▶ [EXERCISE PROMPT]: The listing is to be printed word for word, pictures omitted.

+++

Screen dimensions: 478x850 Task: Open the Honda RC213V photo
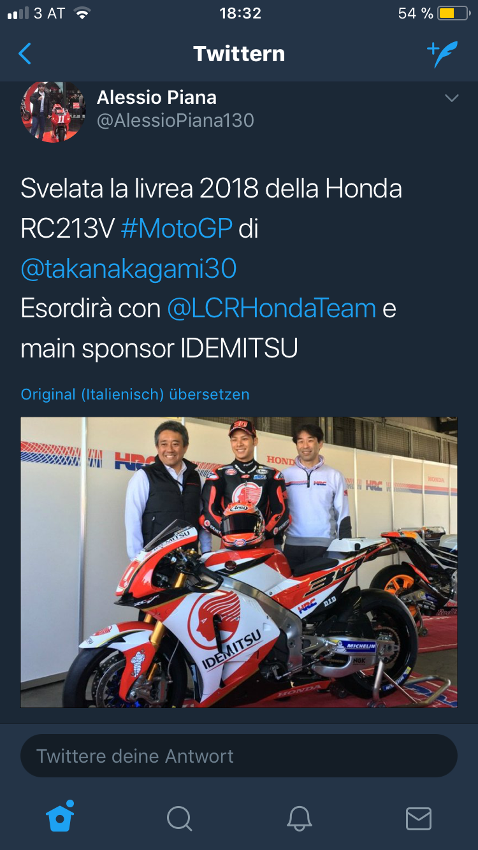239,562
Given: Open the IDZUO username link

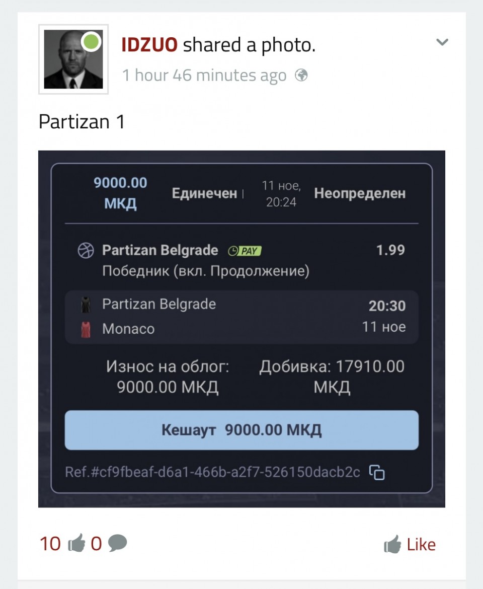Looking at the screenshot, I should [149, 45].
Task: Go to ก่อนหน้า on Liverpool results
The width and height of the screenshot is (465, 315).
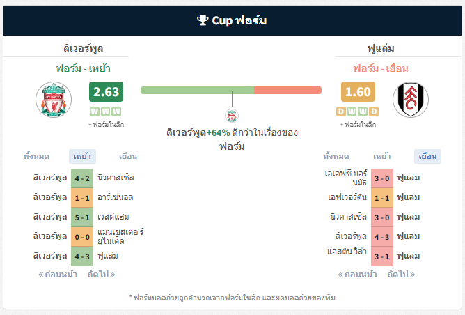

+++

▶ [TASK RESPONSE]:
Screen dimensions: 478x850 Task: Open the Honda RC213V photo
239,562
Given: Open the IDZUO username link

Looking at the screenshot, I should [149, 45].
Task: Go to ก่อนหน้า on Liverpool results
The width and height of the screenshot is (465, 315).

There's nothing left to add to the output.